Thursday, August 19, 2010

Preventive Care is our answer to lowering cost

As we all know some businesses do it better than other businesses, thus the creation of competition and free market. In health care services, there are many hands in the mix from the small primary doctor offices, to the largest health care institutes. However, all are policy driven by federal, state, and local governments. In our great bureaucracy, these policies can be conflicting, even stifling at times. It has lead to fragmentation of our health system and caused large administrative overhead and cost.

We must face the facts that there are some very bad policies at work in our system that promote poor health habits, over medicating of patients’, bottlenecks access, which causes our lower socioeconomic class to find treatment in the most expensive area of our system, acute care; which fails to address any preventive measures.
Pharmaceutical companies have integrated themselves in every area of our health system and rewards doctors to prescribe their medications, while insurance companies raise premiums whenever they feel a Government policy retards their profits, which has been most noticeable in recent news. I could go on and on but then this would turn into a several page essay.

It is a simple rationale that it is far cheaper to advert a catastrophe then to address the malady that issues from one. So it is in health care and preventive measures and the integration of those measures within our system at every level, starting with the provider but ending in empowering the patient.

Prevention and treatment of chronic conditions similarly require regular (nonsymptom-driven) screening and counseling for health behavior change, involve ongoing plan care and proactive follow-up, depend on active patient involvement in decision making and adherence, and require links to supportive community resources and services (Glasgow, Eakin, et al., 2001).

To better integrate our health system, our focus must be on preventive care and open access to such care so lower socioeconomic class will seek help there then in an expensive acute care setting that address the malady but fails to address the underlining cause.

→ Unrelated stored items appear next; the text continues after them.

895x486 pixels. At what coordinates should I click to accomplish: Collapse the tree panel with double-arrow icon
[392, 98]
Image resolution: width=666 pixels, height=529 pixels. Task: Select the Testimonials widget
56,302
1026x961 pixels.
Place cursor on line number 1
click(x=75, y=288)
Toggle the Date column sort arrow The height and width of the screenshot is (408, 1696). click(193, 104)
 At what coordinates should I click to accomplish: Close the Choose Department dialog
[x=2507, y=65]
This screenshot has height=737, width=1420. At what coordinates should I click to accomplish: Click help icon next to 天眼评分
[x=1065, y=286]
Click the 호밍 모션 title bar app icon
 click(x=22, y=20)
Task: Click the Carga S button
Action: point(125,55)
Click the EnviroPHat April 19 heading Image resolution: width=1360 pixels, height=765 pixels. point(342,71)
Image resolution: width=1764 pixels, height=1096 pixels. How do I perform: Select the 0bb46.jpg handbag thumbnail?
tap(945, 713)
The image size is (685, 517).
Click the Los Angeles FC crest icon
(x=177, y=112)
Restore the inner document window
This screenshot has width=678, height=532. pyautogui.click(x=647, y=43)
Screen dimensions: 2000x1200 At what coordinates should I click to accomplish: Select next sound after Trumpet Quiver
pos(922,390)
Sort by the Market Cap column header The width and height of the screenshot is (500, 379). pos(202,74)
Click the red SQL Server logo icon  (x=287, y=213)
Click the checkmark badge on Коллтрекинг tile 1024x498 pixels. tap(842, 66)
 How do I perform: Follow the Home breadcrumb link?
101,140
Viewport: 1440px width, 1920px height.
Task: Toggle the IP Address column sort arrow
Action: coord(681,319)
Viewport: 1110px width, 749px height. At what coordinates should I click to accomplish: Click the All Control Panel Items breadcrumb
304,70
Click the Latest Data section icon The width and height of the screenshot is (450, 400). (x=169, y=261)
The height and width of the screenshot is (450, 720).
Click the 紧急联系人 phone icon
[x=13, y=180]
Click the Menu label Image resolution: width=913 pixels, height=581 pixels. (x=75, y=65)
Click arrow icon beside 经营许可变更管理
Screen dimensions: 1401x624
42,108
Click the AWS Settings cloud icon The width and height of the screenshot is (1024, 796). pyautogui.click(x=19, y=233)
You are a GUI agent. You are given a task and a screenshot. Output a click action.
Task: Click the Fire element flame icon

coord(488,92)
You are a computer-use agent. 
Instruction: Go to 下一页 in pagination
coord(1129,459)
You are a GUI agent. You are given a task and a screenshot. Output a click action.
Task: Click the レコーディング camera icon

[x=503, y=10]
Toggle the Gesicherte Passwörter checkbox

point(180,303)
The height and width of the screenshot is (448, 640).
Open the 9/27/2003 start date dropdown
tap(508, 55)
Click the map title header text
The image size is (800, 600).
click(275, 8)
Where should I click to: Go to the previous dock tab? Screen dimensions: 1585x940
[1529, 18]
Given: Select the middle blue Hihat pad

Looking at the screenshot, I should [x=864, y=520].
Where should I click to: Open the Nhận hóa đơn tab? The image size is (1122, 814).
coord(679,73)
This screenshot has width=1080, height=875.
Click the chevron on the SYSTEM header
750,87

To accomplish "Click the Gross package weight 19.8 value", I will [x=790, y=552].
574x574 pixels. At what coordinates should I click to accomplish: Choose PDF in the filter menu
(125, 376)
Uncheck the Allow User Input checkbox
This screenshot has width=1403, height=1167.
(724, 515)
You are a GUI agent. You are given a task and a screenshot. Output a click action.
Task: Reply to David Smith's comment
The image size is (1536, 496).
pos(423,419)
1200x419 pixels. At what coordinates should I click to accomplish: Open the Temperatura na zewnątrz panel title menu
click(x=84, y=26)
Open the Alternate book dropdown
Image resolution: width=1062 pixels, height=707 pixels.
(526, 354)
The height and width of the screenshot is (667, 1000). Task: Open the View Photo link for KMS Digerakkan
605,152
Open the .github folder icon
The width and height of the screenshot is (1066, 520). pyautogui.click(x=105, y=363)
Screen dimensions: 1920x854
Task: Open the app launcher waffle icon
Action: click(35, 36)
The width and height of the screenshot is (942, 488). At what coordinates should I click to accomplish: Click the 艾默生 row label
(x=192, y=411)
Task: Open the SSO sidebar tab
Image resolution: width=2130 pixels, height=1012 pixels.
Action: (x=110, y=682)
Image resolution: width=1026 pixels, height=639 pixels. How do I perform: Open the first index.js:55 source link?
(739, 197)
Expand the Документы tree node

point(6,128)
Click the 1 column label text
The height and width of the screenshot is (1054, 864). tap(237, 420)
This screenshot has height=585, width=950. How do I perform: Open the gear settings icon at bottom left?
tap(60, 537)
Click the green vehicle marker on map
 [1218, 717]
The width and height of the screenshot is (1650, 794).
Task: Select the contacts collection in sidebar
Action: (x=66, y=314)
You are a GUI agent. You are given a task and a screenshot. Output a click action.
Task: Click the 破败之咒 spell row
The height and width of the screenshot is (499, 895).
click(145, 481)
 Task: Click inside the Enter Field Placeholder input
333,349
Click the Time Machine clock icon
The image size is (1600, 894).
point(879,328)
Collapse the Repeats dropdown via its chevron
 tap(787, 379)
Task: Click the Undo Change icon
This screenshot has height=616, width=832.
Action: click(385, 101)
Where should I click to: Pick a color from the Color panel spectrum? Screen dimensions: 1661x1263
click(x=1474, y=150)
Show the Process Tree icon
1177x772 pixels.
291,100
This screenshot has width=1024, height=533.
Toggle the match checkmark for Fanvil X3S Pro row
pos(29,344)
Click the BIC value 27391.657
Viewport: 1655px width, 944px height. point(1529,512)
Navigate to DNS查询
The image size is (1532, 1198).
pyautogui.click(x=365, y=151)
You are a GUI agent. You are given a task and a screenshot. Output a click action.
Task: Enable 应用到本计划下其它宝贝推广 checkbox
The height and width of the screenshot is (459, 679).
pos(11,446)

National, state, and local performance mandates should issue greater reimbursements and payment for increasing performance policies as they raise health statistics within their area of control. Address Managed care regulatory standards that promote better performance measurements and accreditations (e.g., NCQA/HEDIS). Policies in health plan level: Organizational mandates/incentives, clinical information systems (e.g., health informatics systems) and technical assistance to promote favorable outcomes centered in evidence-based information. Office-level reminder systems, which details local opinion leaders, and finally individual provider level; CME strategies. (McKinlay, J. B., 1995).

Reference:

Glasgow, R.E., Orleans, C.T., Wagner, E.H., Curry, S. J., & Solberg, L.I. (2001). Does the Chronic Care
Model serve also the template for improving prevention? Milbank Quarterly, 79, 579-612.

McKinlay, J. B., (1995). The new public health approach to improving physical activity and autonomy
In older populations. In E. Heikkinen (Ed), Preparation for aging (pp.87-103). New York: Plenum.